China is investing $145 million to become a world leader in superconductor-based computing, a technology that could make semiconductor-powered supercomputers and datacenter servers obsolete.
The research project was first reported on August 26 in the South China Morning Post, which noted the effort was “quietly launched by the Chinese Academy of Sciences (CAS) in November last year with a budget estimated to be as much as one billion yuan.” According to the report, Chinese scientists have already developed integrated circuits built from some unnamed superconducting material and have tested an industrial process that would enable low-cost production. Last year, the effort produced computer chips with 10,000 superconducting junctions. The report goes on to say to that a system architecture based on the technology is nearly complete.

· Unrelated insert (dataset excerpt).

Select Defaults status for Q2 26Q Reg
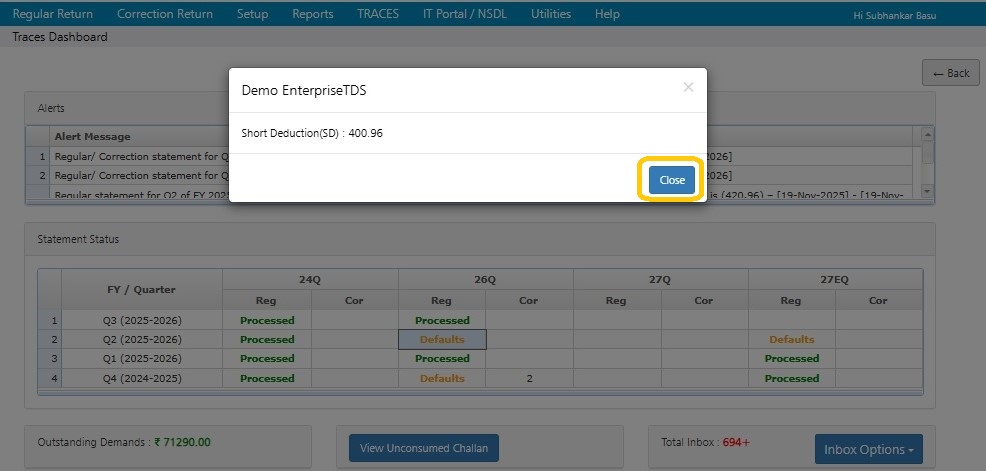Viewport: 986px width, 471px height. [442, 340]
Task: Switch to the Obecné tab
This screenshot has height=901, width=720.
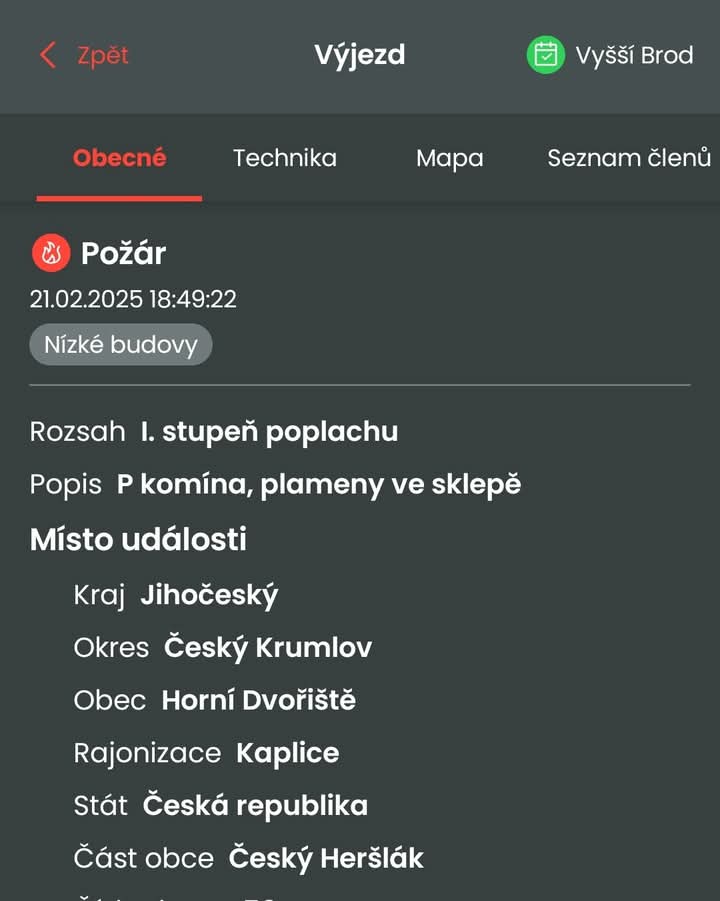Action: click(x=120, y=157)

Superconducting circuitry is one of a handful of technologies that could maintain the forward progress of computing after Moore’s Law fizzles out in the next decade. Unlike semiconductors, superconductors exhibit almost no electrical resistance, which allows them to operate with extreme energy efficiency. According to a 2017 research paper on the technology, “a superconductor computer could outperform its semiconductor counterparts by two orders of magnitude in energy efficiency, showing 250 GFLOPS/W.” That’s five times the efficiency of a nominal 20 MW exaflop supercomputer at 50 GFLOPS/W, an ambitious metric unlikely to be attained in the first crop of exascale machines that are expected to come online between 2020 and 2023.
The exceptional energy efficiency of superconductors also makes it possible to build extremely fast logic circuits, up to 770 GHz for a particular type of technology known as RSFQ logic, which is based on Josephson junctions. Such speeds would revolutionize supercomputers, which are currently powered by conventional CPUs and GPUs running at 1 to 5 GHz. Processors based on semiconductors haven’t gotten appreciably faster in over ten years, corresponding to the time when Dennard scaling broke down.

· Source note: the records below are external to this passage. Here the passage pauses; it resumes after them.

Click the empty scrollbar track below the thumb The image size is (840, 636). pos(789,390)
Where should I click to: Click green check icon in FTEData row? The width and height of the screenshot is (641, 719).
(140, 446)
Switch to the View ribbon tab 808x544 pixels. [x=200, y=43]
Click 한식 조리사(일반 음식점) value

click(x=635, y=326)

Unfortunately, building general-purpose superconducting computers has thus far eluded computer scientists, despite the fact they have been working on the technology since the 1950s. For one thing, the materials used to support superconducting requires that it operate at near absolute zero, requiring the computer to be chilled with a cryogenic refrigeration unit. This technology is actually fairly well-developed and, although it adds some complexity and extra power to the system, it’s certainly not a show-stopper.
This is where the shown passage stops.